Tang, J, Wingerchuk, DM, Crum, BA, Rubin, DI, Demaerschalk, BM
The neurologist. 2007;(3):164-7
Abstract
OBJECTIVE In patients with symptomatic diabetic polyneuropathy, is oral alpha-lipoic acid (ALA) effective in improving neuropathic symptoms compared with placebo? METHODS The question was addressed with a structured evidence-based clinical neurologic practice review via videoconferencing between 3 academic institutions. Participants included consultant and resident neurologists, clinical epidemiologists, medical librarians, and clinical content experts.
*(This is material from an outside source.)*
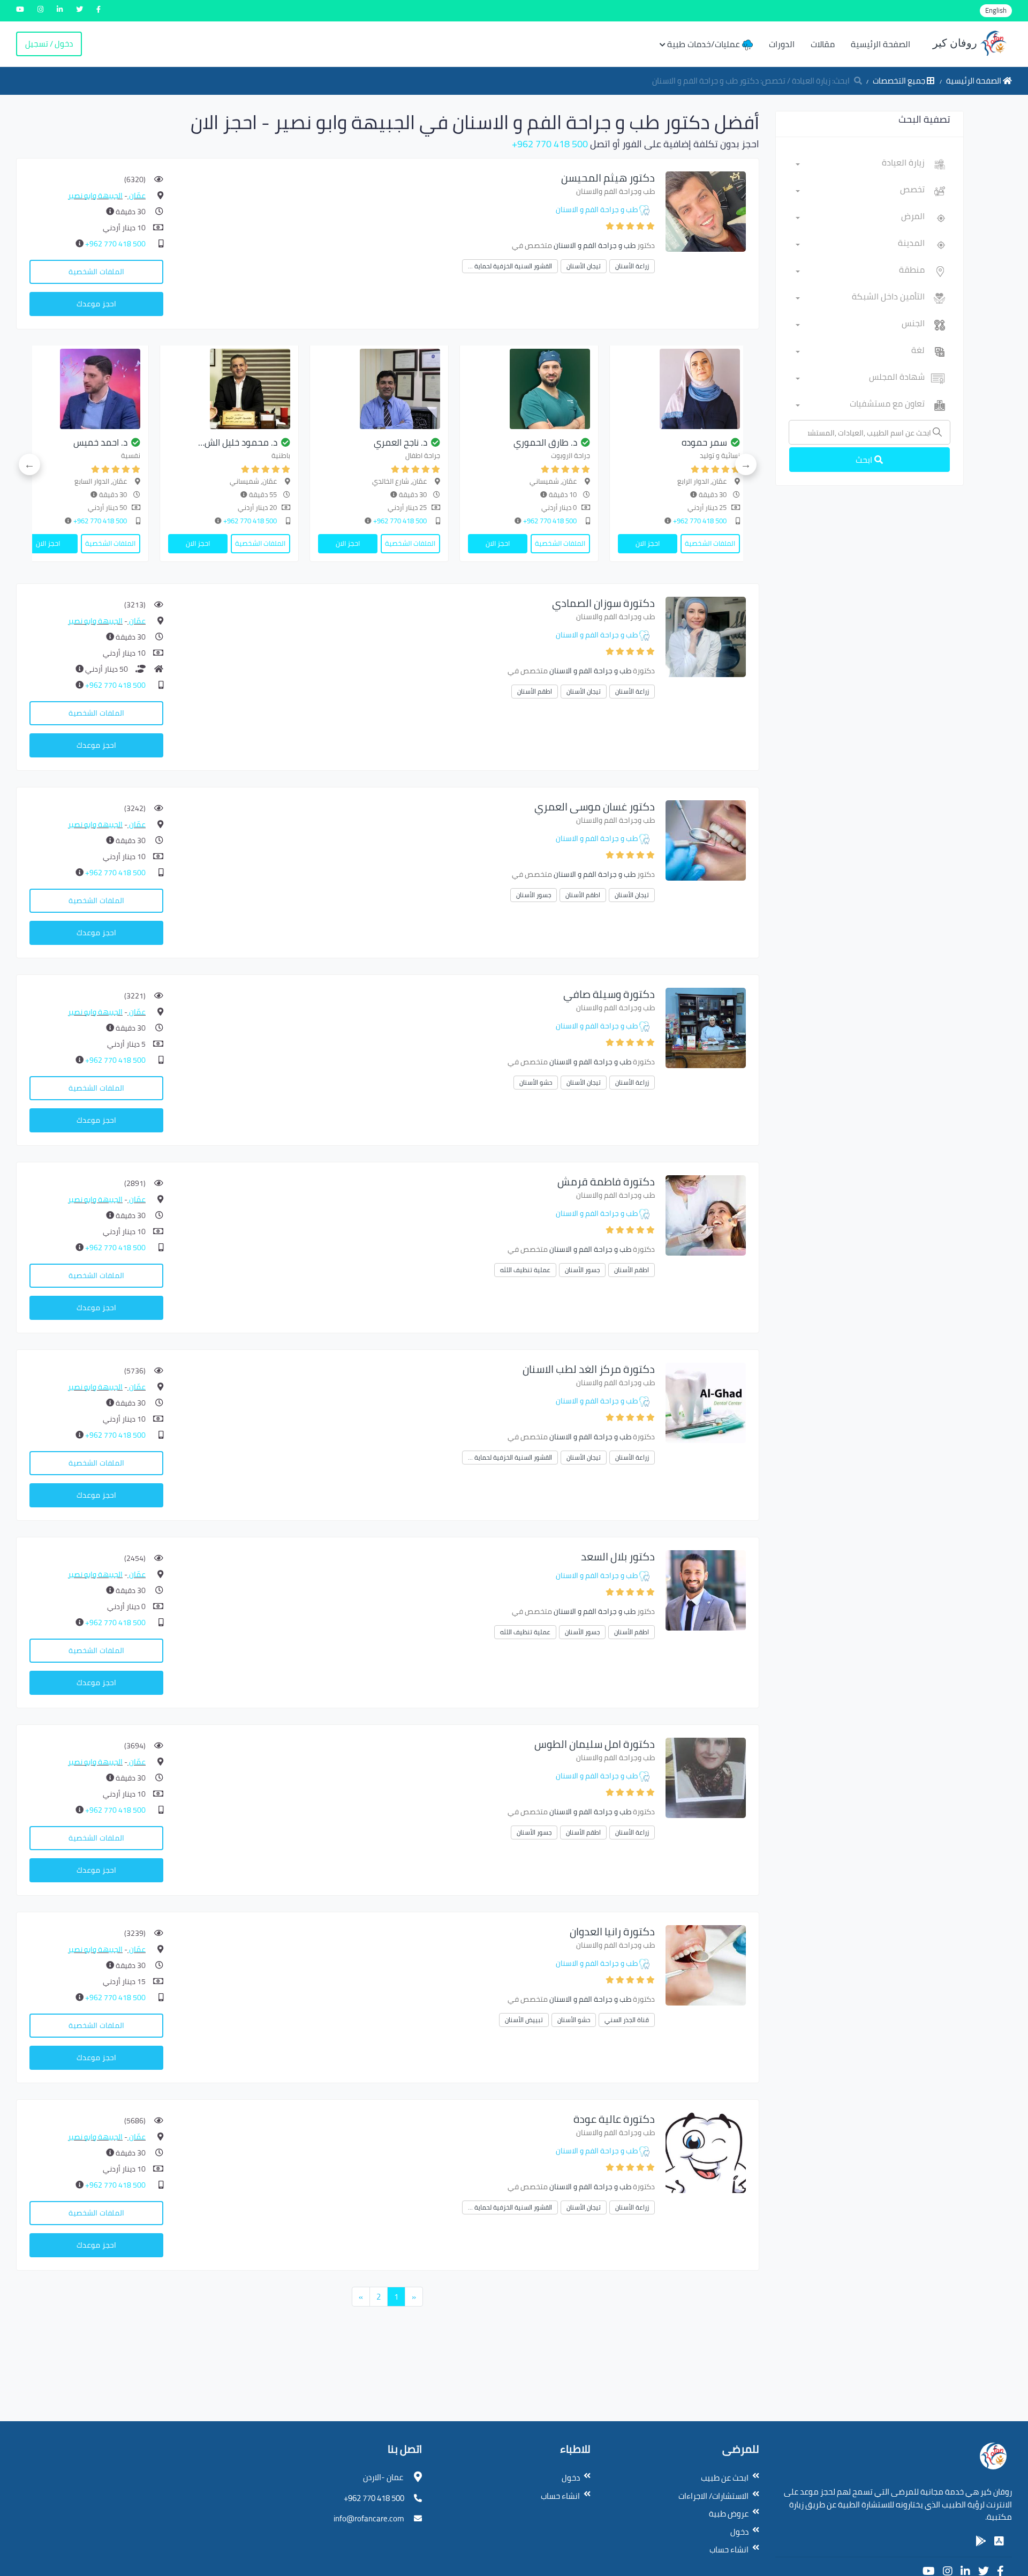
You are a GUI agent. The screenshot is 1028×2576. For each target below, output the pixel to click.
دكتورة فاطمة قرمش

A critically appraised topic format was employed, with a clinical scenario, structured question, search strategy, appraisal, results, summary of evidence, commentary, and bottom-line conclusions. RESULTS A single modestly valid randomized controlled trial demonstrated that oral ALA in doses of 600 mg, 1200 mg, and 1800 mg was effective in reducing neuropathic symptoms of diabetic distal symmetric polyneuropathy (DSP) at 5 weeks, as assessed by the Total Symptom Score (>or=50% reduction), with number needed to treat (NNT) (95% CI) of 2.7 (1.8 to 5.8), 4.1 (2.3 to 20.2), and 3.2 (2.0 to 8.6), respectively. Adverse events, including nausea, vomiting, and vertigo, were identified but occurred most frequently with ALA doses of 1200 mg and 1800 mg. Overall, treatment emergent adverse events for ALA 600 mg were not significantly different than placebo, but ALA 1200 mg and 1800 mg had number needed to harm (95% CI) of 4.5 (2.4 to 31.0) and 3.0 (1.9 to 7.1), respectively. CONCLUSION Oral ALA may improve neuropathic symptoms in diabetic DSP. A single modestly valid RCT demonstrated that 600 mg was an effective and well-tolerated dose, with NNT 2.7 to significantly reduce neuropathic pain symptoms over a 5-week period. ALA's role and place in an algorithm among other commonly prescribed oral treatments for symptomatic relief of neuropathic pain in diabetic DSP remains unclear.